The level of knowledge about Thalassemia between Sindhi families is inadequate. They need different resources through which they can give his children good quality of life. This survey also showed that Sindhi children are facing the physiological burden in Thalassemia. Most of the Thalassemic children’s belong to middle class families, who do not afford the costly medicine for removing the excess of iron in the body. Treatments for Thalassemia major include regular, lifetime, transfusions of red blood cells associated with iron chelation therapy. Although repetitive transfusions are a palliative therapy, it enables patients to develop normally, improve their quality of life and reach adult age. All children should be started on a chelation program early in life to reduce iron from the body.

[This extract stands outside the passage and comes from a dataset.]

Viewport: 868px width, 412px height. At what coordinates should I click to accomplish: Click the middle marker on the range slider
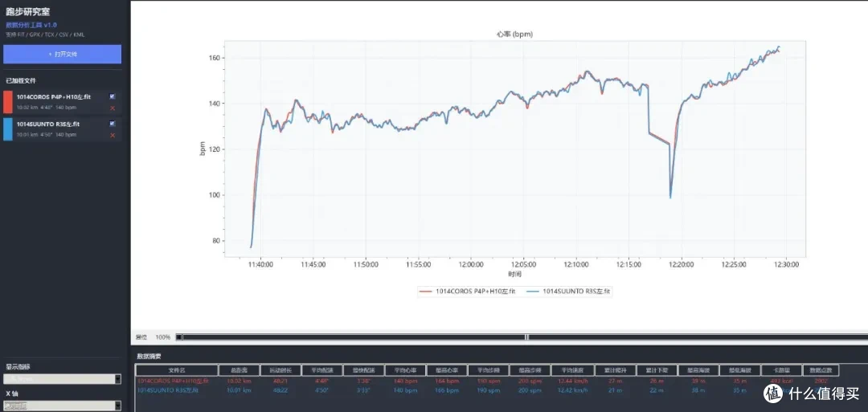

Also family members before making new wedding locks make sure that one of the partners should not carrier of the Major Thalassemia virus. Therefore, awareness is the key to prevent Thalassemia not only in Sindhi community this we can apply each and every community to stop transforming the deadly Thalassemia to our next Generations.

Limitations

There are certain limitations to this study. Because of the small sample size, the results obtained may not truly reflect awareness of Thalassemia in the Sindhi community. There is a possibility that some of the responses to certain questions being inaccurate, namely the question on the respondents’ Thalassemia/Thalassemia trait status, as testing for Thalassemia is not routinely done in Chhattisgarh.

ACKNOWLEDGEMENT

The authors are grateful to Dr. Kiran Makhija (pediatrician) associated with Thalassemia Welfare Society, Bhilai and Mr Pramod Puri (General secretary of the Thalassemia Welfare Society, Bhilai, Chhattisgarh) for their support. Also, special thanks to parents of Thalassemia children for their support and cooperation. The authors are also thankful to the patient who are fully supported to us and share their personal experience about this dangerous disease.

CONFLICT OF INTERESTS

The authors would like to thank the Thalassemia Welfare Societies of Chhattisgarh for their support. The authors report no conflicts of interest. The authors alone are responsible for the content and writing of this article.